苯并异噻唑啉酮作为PHOSPHO1选择性抑制剂的设计、合成与评价
Design, synthesis and evaluation of benzoisothiazolones as selective inhibitors of PHOSPHO1.
作者信息
Bravo Yalda, Teriete Peter, Dhanya Raveendra-Panickar, Dahl Russell, Lee Pooi San, Kiffer-Moreira Tina, Ganji Santhi Reddy, Sergienko Eduard, Smith Layton H, Farquharson Colin, Millán José Luis, Cosford Nicholas D P
机构信息
Cell Death and Survival Networks Research Program, NCI-Designated Cancer Center, Sanford-Burnham Medical Research Institute, 10901 North Torrey Pines Road, La Jolla, CA 92037, USA; Conrad Prebys Center for Chemical Genomics, Sanford-Burnham Medical Research Institute, 10901 North Torrey Pines Road, La Jolla, CA 92037, USA.

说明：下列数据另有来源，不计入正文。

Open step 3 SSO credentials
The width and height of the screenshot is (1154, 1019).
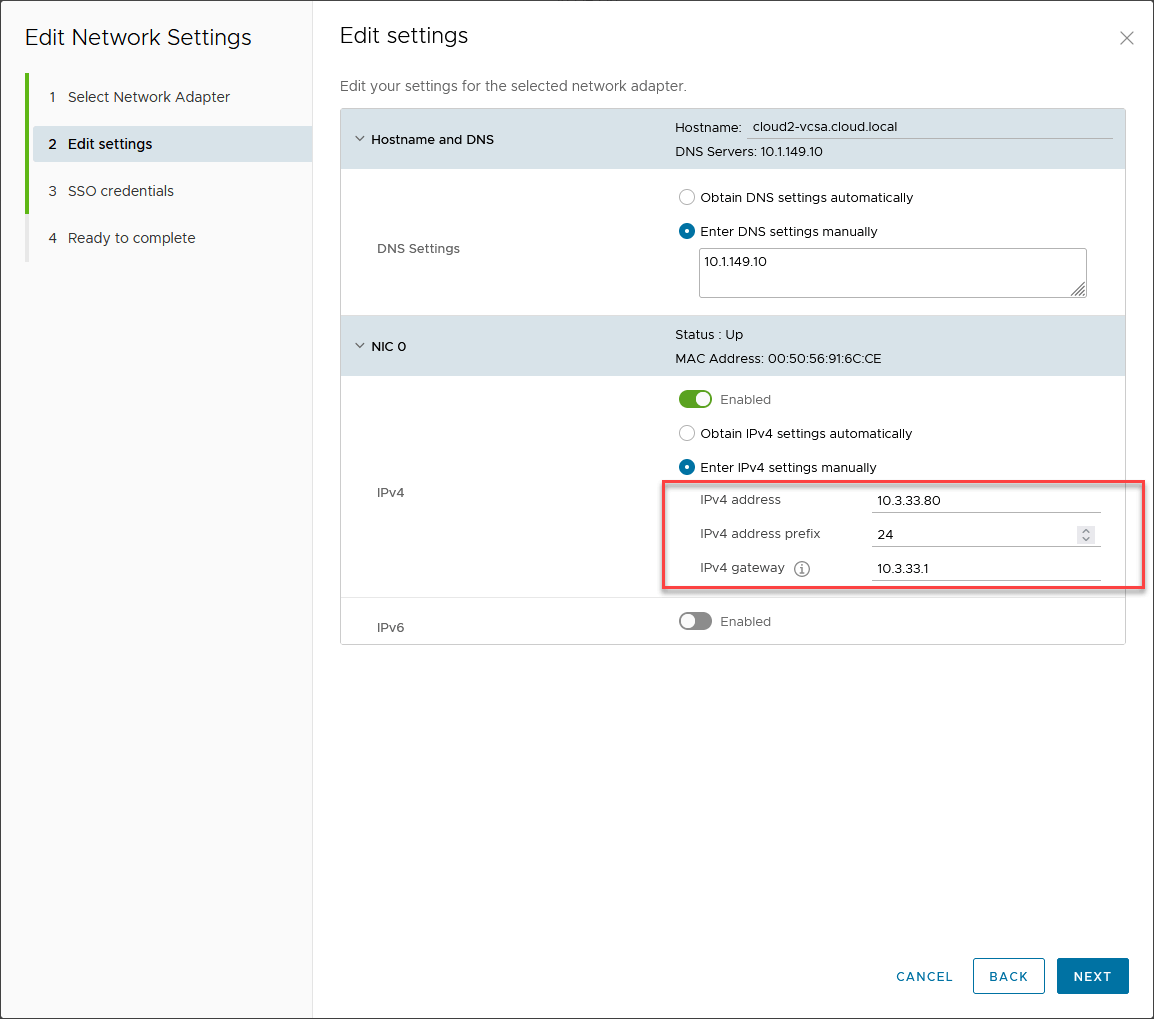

Sanford Children's Health Research Center, Sanford-Burnham Medical Research Institute, 10901 North Torrey Pines Road, La Jolla, CA 92037, USA.
出版信息
Bioorg Med Chem Lett. 2014 Sep 1;24(17):4308-11. doi: 10.1016/j.bmcl.2014.07.013. Epub 2014 Jul 15.
We report the discovery and characterization of a series of benzoisothiazolone inhibitors of PHOSPHO1, a newly identified soluble phosphatase implicated in skeletal mineralization and soft tissue ossification abnormalities. High-throughput screening (HTS) of a small molecule library led to the identification of benzoisothiazolones as potent and selective inhibitors of PHOSPHO1. Critical structural requirements for activity were determined, and the compounds were subsequently derivatized and measured for in vitro activity and ADME parameters including metabolic stability and permeability. On the basis of its overall profile the benzoisothiazolone analogue 2q was selected as MLPCN probe ML086.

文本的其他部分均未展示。